What does it mean if the endocrinologist says that your child has growth hormone deficiency, or GHD? It means that your child’s body does not make enough growth hormone. Growth hormone is needed for growth during childhood. Not enough growth hormone can cause poor growth in children.

Most children with GHD are otherwise healthy. They may show no signs of illness or other medical conditions. If growth hormone deficiency is the cause of your child’s slow growth, there are medicines that may help.


About growth hormone

Hormones are key factors in a child’s growth. Hormones are chemical messengers. They are made in glands and sent through the blood to other parts of the body. They deliver messages that tell the body to perform certain tasks.

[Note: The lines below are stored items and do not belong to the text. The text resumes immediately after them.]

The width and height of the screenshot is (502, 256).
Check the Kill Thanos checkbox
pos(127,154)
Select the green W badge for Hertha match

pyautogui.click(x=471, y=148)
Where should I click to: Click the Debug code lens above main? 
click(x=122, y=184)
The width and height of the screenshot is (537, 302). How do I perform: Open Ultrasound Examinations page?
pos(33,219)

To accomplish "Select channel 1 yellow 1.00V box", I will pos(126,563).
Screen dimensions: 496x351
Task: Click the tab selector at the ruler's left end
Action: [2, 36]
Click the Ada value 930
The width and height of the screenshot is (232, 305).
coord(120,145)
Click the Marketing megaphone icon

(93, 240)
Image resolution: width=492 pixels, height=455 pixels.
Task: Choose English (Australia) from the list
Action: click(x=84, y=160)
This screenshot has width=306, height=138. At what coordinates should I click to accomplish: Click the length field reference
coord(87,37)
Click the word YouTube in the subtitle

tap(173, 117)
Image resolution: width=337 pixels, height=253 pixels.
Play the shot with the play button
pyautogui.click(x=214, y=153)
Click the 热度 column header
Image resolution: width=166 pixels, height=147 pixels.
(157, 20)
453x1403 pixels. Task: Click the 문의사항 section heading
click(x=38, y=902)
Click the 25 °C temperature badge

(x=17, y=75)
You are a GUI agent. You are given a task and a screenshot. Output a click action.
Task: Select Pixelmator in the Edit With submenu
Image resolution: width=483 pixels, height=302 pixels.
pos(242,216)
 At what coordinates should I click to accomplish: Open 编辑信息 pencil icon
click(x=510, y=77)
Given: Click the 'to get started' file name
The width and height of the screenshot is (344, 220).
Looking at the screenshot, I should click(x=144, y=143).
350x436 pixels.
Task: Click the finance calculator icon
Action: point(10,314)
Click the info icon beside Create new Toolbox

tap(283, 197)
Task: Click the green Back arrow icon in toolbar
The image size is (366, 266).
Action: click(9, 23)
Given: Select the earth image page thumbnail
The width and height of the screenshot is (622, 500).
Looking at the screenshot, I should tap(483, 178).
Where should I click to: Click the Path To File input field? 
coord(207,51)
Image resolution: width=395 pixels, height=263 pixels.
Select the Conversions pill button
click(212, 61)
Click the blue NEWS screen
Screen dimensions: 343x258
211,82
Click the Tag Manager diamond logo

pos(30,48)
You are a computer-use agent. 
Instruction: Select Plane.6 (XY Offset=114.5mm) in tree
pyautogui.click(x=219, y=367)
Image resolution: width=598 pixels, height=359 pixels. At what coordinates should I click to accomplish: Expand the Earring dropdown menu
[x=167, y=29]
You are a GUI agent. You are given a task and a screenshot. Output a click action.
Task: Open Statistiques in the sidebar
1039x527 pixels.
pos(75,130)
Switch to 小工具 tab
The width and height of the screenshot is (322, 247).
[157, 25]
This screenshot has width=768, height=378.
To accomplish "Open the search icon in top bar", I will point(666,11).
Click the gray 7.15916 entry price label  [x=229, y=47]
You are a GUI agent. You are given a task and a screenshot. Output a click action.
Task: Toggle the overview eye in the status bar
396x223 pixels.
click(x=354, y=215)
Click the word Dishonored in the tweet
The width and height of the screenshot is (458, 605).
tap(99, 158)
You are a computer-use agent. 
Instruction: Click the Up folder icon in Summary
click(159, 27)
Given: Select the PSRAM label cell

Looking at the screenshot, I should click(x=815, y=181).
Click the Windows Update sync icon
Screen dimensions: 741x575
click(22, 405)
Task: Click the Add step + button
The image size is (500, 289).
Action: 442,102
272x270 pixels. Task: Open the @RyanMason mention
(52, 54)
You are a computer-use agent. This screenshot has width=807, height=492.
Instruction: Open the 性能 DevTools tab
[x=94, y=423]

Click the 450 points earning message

One hormone that is important for a child’s growth is growth hormone. It is made by the pituitary gland. The pituitary gland is a small organ in the body. It is the size of a pea and sits in the middle of the head at the bottom of the brain, just behind the nose.

The pituitary gland sends growth hormone into the body, where it causes bone growth. Growth hormone helps the cells in a child’s bones to grow and divide. Growth in the bones, especially the spine and the leg bones, makes a child taller.


What causes GHD?

There are many possible causes of GHD. In some cases, GHD results from a birth defect and may appear in infancy. In other cases, GHD happens after birth, and may appear in later childhood. Sometimes GHD appears alone. Other times GHD happens along with other pituitary hormone deficiencies.


Diagnosing GHD

Before diagnosing your child with GHD, the doctor will check for other causes of poor growth. Your child will be given a physical exam. The doctor will review your child’s medical and family history. He or she will also look at your child’s pattern of growth and may run standard blood tests.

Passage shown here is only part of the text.